Graph Attention Neural Network for Short-Text Topic Modelling using Document Neighbourhood Affinity: A Hydrogen Energy Discourse on Twitter
🔗 📄 Research Paper
Twitter is a well-known social media platform that allows users to express their thoughts on current events through micro-blogging, garnering the attention of text analysis practitioners in employing the topic modelling technique to unveil public perceptions. Despite its importance, the discourse around hydrogen energy on Twitter has remained largely unexplored. Furthermore, the exploration of high-order inter-document relationships within Graph Neural Networks, harnessing contextual tweet attributes beyond text content, to address the sparsity issue in text representation, has been rather limited. Motivated by these gaps, our study proposes a novel neighbourhood-assisted graph convolutional neural network topic model that capitalizes on the rich interaction features of Twitter data to capture high-order document-document, document-word, and word-word relations in topic learning. Moreover, it represents the first discourse study on Hydrogen Energy, examining the evolution of topics between 2013-2017 and 2018-2022.
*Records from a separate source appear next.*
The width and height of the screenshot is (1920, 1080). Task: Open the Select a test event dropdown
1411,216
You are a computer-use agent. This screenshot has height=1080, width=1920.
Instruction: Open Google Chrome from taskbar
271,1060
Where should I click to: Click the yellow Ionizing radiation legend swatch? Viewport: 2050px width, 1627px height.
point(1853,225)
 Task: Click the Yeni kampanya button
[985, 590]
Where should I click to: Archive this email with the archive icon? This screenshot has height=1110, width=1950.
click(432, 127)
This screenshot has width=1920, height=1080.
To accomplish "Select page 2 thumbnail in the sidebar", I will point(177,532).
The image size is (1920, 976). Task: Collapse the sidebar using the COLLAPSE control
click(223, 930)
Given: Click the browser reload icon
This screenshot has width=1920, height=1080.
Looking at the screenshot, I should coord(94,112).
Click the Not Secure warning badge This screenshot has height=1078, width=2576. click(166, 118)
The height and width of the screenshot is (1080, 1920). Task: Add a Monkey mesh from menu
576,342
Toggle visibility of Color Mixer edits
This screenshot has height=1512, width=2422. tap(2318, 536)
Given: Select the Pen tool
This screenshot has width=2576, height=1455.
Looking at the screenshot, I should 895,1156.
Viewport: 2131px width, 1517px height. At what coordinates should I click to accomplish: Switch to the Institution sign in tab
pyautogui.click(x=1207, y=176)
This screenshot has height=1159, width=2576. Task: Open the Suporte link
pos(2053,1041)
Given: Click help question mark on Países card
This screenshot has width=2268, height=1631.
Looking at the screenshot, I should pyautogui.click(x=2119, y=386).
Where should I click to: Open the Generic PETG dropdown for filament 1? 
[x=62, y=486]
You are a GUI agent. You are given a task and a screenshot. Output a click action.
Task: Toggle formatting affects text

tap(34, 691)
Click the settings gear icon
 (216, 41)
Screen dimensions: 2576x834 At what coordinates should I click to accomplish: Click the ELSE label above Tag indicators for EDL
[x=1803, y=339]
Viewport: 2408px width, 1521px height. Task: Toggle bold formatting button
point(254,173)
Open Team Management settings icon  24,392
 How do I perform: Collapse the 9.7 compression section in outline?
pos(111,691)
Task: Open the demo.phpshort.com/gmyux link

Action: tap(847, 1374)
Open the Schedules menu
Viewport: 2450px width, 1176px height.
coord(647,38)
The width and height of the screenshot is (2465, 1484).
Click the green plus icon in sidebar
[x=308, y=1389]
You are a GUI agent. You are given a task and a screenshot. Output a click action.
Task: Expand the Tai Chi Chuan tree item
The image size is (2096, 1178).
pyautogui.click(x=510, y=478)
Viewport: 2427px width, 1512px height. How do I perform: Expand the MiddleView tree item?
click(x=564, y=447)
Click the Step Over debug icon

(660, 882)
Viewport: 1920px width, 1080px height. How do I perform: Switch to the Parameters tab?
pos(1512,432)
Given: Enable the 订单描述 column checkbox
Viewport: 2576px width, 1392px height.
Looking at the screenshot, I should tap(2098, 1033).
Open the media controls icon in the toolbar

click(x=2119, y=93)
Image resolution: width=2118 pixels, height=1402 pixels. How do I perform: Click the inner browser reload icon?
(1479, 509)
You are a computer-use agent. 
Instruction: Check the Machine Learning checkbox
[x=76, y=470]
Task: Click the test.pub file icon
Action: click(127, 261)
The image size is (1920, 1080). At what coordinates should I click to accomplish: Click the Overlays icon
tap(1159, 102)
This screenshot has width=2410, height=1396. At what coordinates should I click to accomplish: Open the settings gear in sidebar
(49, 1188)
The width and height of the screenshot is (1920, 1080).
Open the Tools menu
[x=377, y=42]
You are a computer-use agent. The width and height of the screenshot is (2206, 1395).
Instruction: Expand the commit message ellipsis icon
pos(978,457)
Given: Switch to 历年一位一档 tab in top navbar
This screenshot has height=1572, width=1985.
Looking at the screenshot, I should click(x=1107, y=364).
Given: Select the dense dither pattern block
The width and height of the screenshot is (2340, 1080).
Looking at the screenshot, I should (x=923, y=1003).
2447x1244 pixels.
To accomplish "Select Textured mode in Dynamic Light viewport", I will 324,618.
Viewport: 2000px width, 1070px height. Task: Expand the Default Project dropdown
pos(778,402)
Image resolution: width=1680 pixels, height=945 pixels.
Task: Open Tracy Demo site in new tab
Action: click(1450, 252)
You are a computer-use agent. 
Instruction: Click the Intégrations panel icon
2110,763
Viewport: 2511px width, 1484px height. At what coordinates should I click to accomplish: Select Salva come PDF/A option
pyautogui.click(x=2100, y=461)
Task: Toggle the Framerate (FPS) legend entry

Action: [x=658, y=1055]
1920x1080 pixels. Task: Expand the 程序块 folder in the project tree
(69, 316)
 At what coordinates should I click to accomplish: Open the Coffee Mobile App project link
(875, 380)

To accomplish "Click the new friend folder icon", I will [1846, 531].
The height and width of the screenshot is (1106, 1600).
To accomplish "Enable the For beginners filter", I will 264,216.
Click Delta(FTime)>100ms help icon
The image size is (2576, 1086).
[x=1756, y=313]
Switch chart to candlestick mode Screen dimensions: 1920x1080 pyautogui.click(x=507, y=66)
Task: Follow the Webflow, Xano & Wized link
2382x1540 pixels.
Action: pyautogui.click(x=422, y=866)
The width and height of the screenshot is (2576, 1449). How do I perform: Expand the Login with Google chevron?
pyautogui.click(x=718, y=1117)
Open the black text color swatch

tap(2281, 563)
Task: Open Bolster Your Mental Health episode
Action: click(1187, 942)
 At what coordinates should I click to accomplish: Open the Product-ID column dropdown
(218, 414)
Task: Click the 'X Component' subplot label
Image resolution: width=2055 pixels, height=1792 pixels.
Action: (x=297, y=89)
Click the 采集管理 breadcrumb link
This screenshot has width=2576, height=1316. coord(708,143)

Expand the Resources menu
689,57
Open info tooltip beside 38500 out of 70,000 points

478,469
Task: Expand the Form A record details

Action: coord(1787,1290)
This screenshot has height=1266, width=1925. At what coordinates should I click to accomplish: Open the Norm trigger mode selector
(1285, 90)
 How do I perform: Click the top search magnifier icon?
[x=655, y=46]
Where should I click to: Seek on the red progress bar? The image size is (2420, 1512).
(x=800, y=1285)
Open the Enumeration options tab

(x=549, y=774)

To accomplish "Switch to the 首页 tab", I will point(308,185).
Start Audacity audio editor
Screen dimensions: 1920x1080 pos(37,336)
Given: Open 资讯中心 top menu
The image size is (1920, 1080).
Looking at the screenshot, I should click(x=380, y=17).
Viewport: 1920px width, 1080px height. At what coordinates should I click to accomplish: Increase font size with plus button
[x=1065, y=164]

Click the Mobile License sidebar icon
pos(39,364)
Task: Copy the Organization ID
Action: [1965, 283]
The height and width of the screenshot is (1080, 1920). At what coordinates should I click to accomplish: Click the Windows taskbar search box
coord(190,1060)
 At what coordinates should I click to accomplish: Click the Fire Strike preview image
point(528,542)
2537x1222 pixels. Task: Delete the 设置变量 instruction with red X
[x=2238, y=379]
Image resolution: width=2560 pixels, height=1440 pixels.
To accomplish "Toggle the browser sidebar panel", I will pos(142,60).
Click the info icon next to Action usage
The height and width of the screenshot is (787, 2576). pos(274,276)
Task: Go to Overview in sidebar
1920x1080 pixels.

First unified graph topic model, combining all document-document, document-word and word-word relations as knowledge graphs, leveraging high-order semantic learning and message propagation between words and documents for topic modelling. Source codes have been provided by author for this research.
Q. Xie, J. Huang, P. Du, M. Peng, and J.-Y. Nie, “Graph topic neural network for document representation,” in Proceedings of the Web Conference 2021, WWW ’21, (New York, NY, USA), p. 3055–3065, Association for Computing Machinery, 2021.
An established study that considered capturing tweets' neighbourhood information by Jaccard similarity to enhance topic quality. The study, however, only considered lexical similarity by word co-occurrences.
S. Athukorala and W. Mohotti, “An effective short-text topic modelling with neighbourhood assistance-driven nmf in twitter,” Social network analysis and mining, vol. 12, no. 1, pp. 89–89, 2022.
Experimental Workflow Proposed Model ArchitectureMy research is motivated to integrate the tweets' deeper demantic relations as neighbourhood proximity as inputs into graph convolutional network. Model architecture wise, it is built upon the established model GTNN with the introduction of the novel attention mechanism for dynamic propagation of information amongst neighbourhoods. However, it sets itself apart from the other works by factoring tweet interactions and content for document proximity calculation.
Thanks to the authors of the baseline studies for sharing the source codes to make this study possible. Codes are located in the Model\Baseline
directory with supplementary files and necessary modifications to work with our datasets.
├── Datasets/
│ ├── interannotator_score/ # interrater agreement evaluation using fleiss
│ ├── model_input_generator.py # tweets doc-doc, doc-word, word-word matrices preparation
│ ├── tweet_similarity # calculating tweets similarity
├── Model/
│ ├── Baseline/
│ │ ├── GTNN/ # Source code and results for baseline model 1
│ │ └── NMF/ # Source code and results for baseline model 2
│ └── MyModel/ # Model execution code and results for proposed model
└── research_paper.pdf # Final research paper
- Python == 3.9
- Tensorflow == 1.9.0
- Numpy == 1.17.4
You may find the specific commands to conduct all experiments in run_experiments.bat
containing python command for running the experiments with different configurations.
The python command for running the main.py
with the arguments of your choice is as follows:
python main.py --learning_rate # default: 0.0025
--num_epoch # default: 15000
--trans_induc # default: transductive
--num_topics # default: 64
--training_ratio # default: 0.8
--minibatch_size # default: 128
--random_seed # default: 950
--num_hop # default: 2
--degree # default: 2
--adj_cut_off # default: 0
--doc_sim_metric # default: cosine_tfidf
The raw and preprocessed datasets utilized in this research study are not publicly disclosed due to privacy concerns.
The document embeddings are output to the ./results
file in each model directory. Each row represents one document embedding, and each column represents one dimension of the embedding, or one topic.